PROBLEM TO WORK ON: Reproduce word for word the lines from the one containing "You are a GUI" through the end of the lines below, omitting the pictures.

DATA ROWS:
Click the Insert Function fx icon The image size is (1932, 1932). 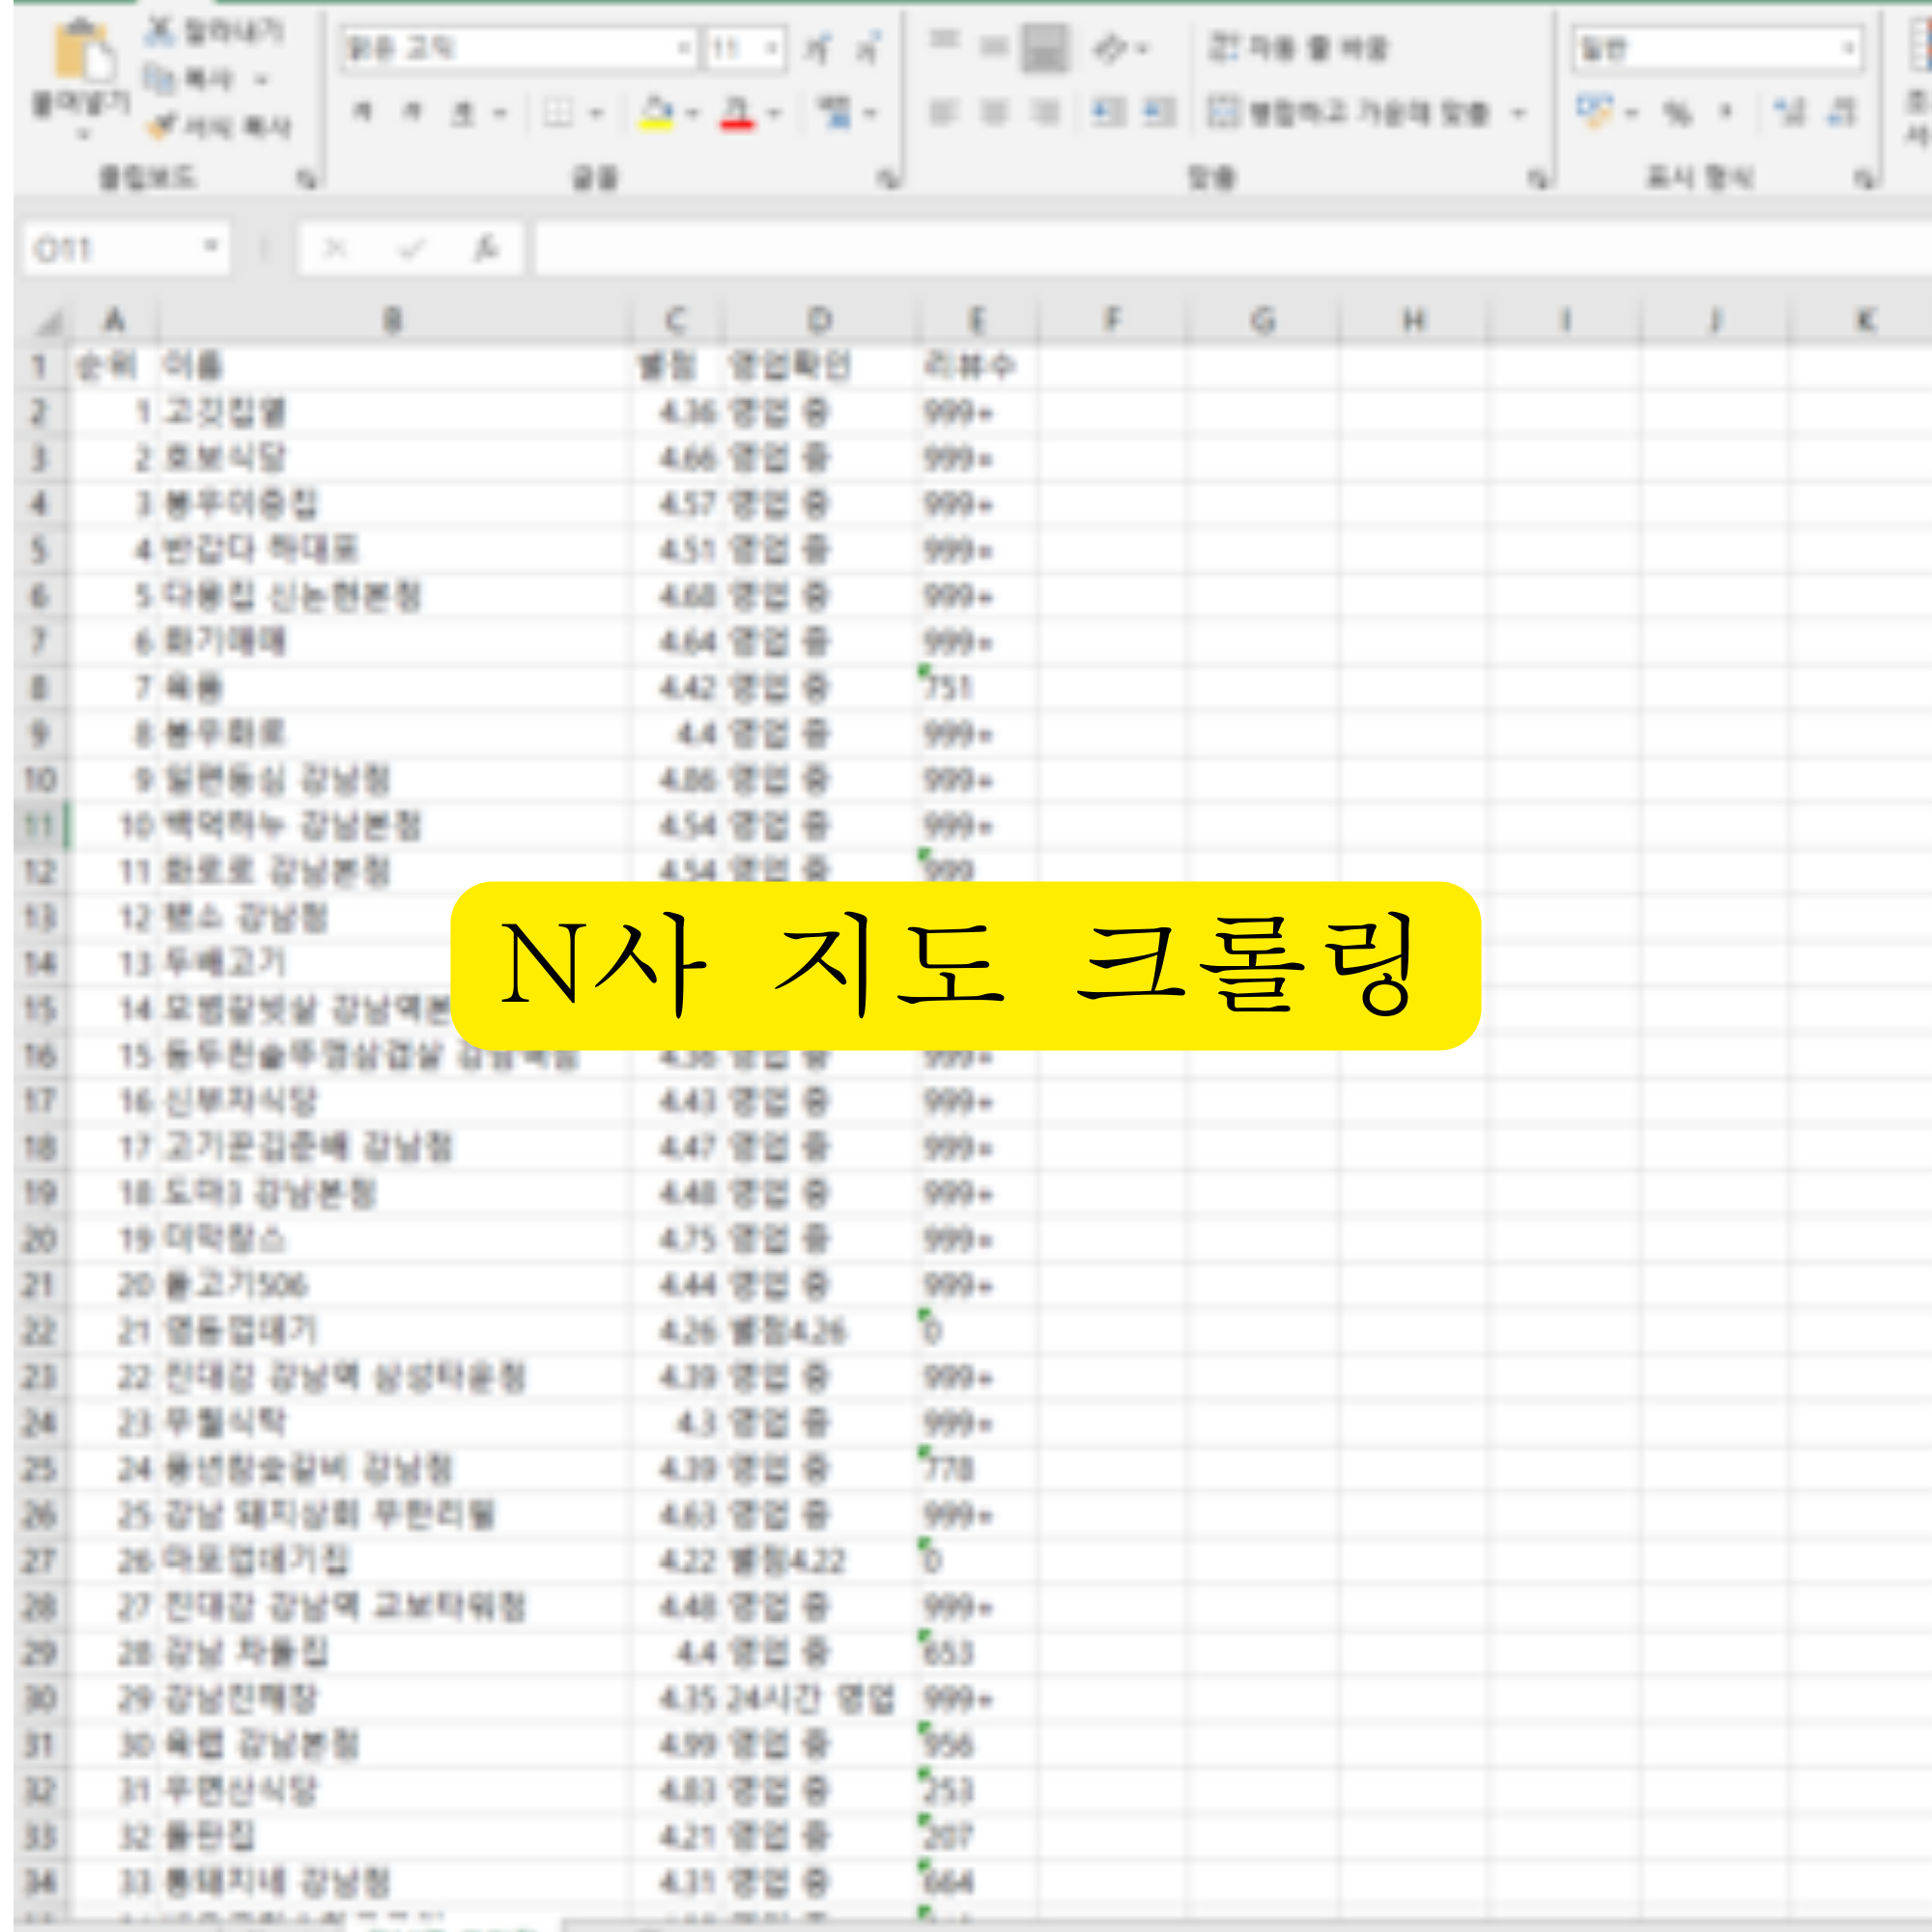click(486, 248)
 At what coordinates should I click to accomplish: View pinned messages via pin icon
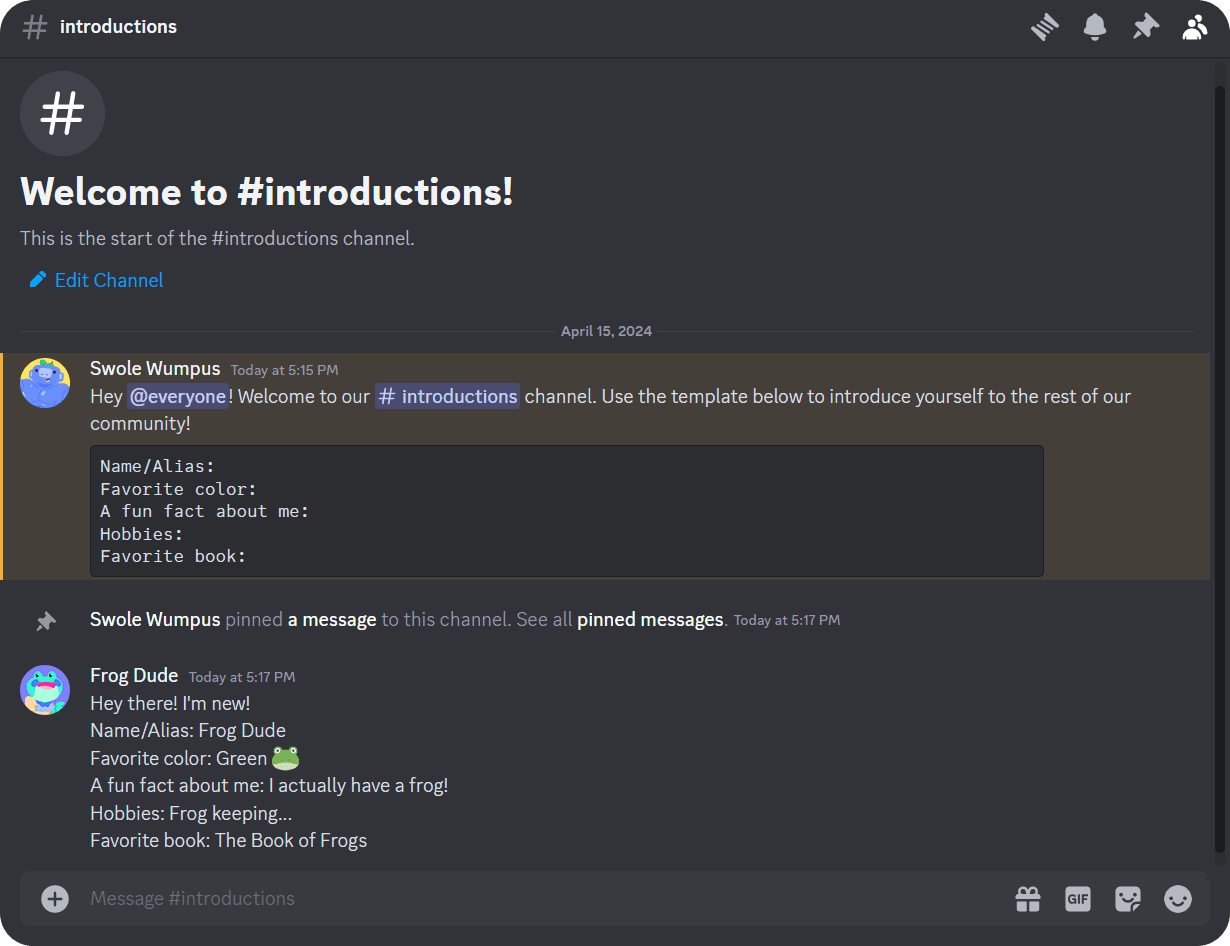click(x=1145, y=27)
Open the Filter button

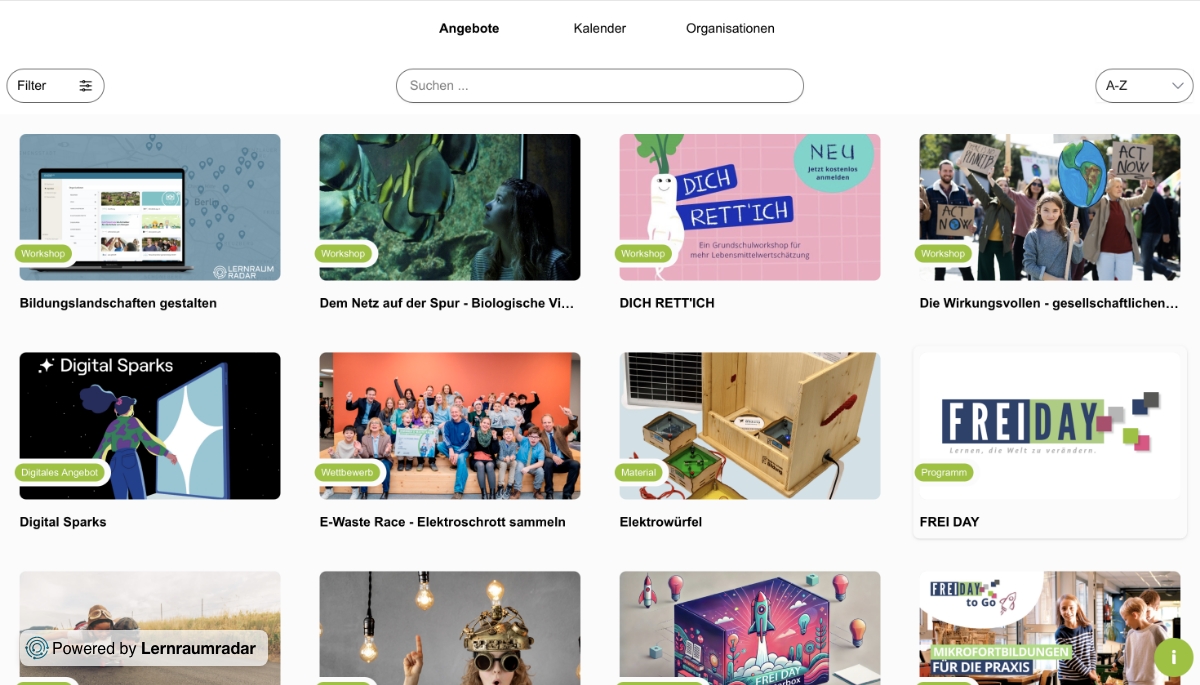(55, 86)
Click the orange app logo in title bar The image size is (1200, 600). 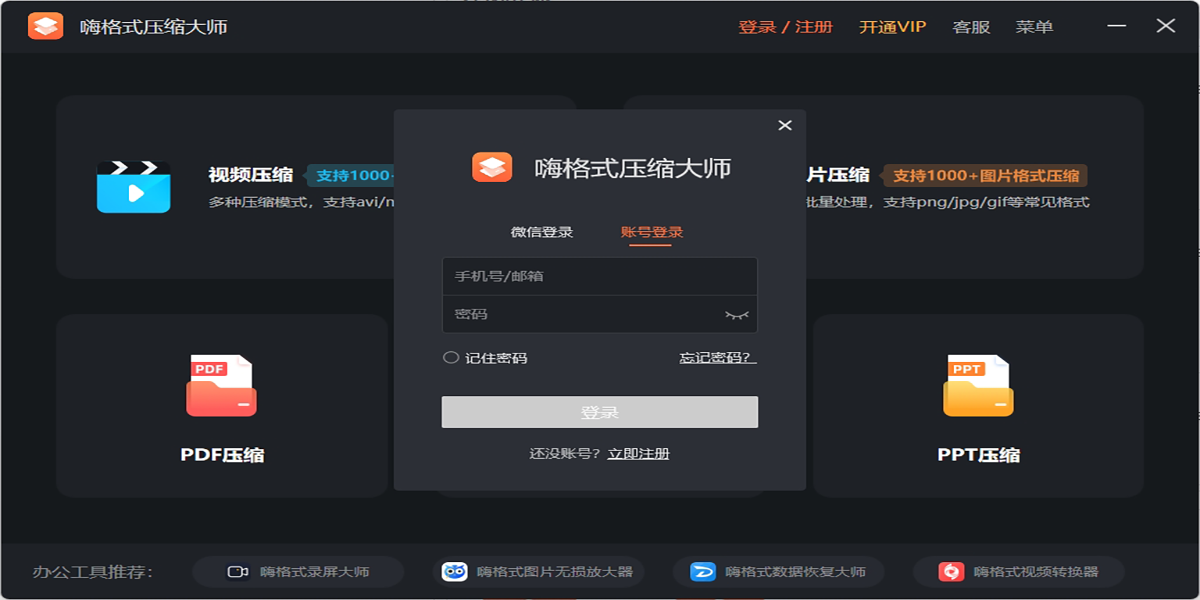click(x=45, y=26)
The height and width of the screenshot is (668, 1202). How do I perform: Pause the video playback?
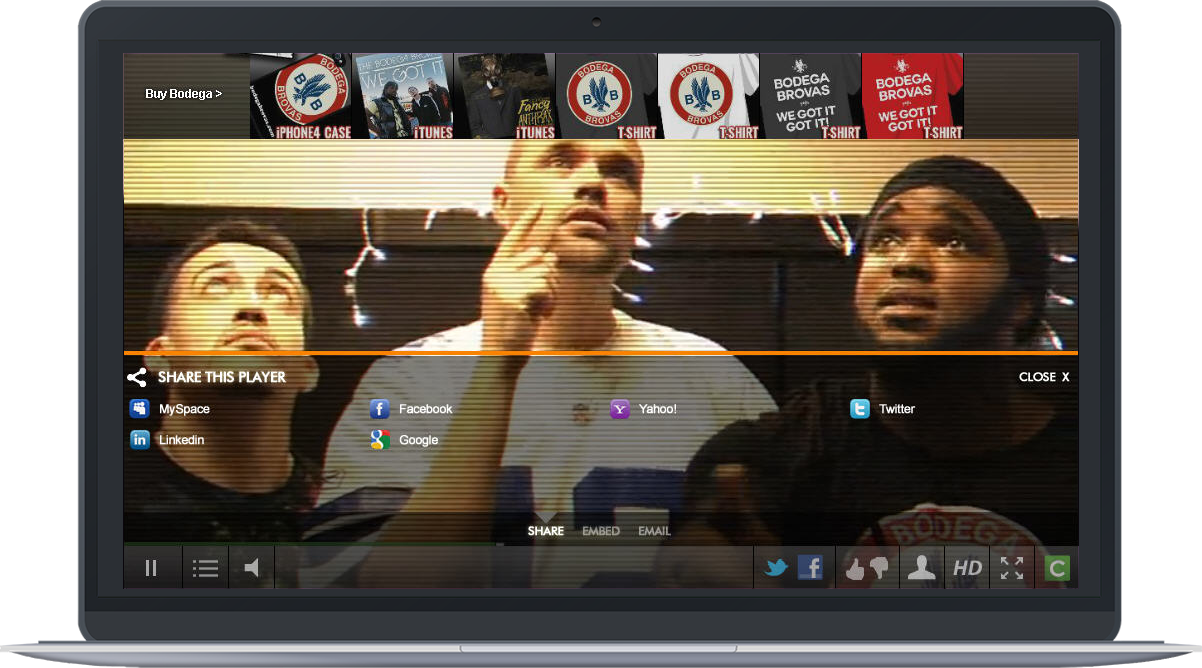coord(151,568)
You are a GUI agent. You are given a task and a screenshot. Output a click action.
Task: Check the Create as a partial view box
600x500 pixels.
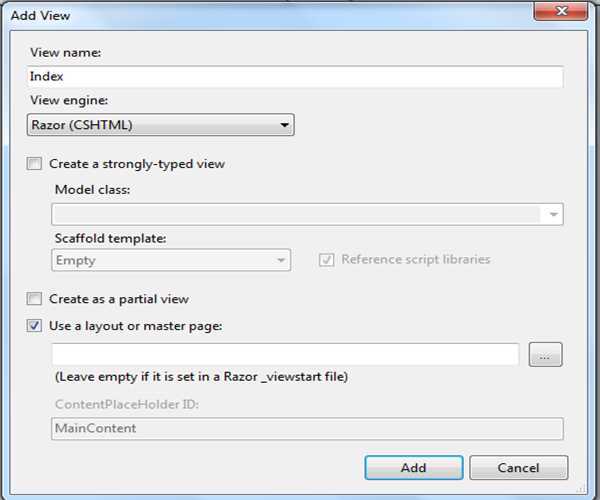pyautogui.click(x=35, y=299)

FINAL RESULT:
You are a GUI agent. You are given a task and a screenshot. Output a click action.
Task: Check the Create as a partial view box
600x500 pixels.
pyautogui.click(x=35, y=299)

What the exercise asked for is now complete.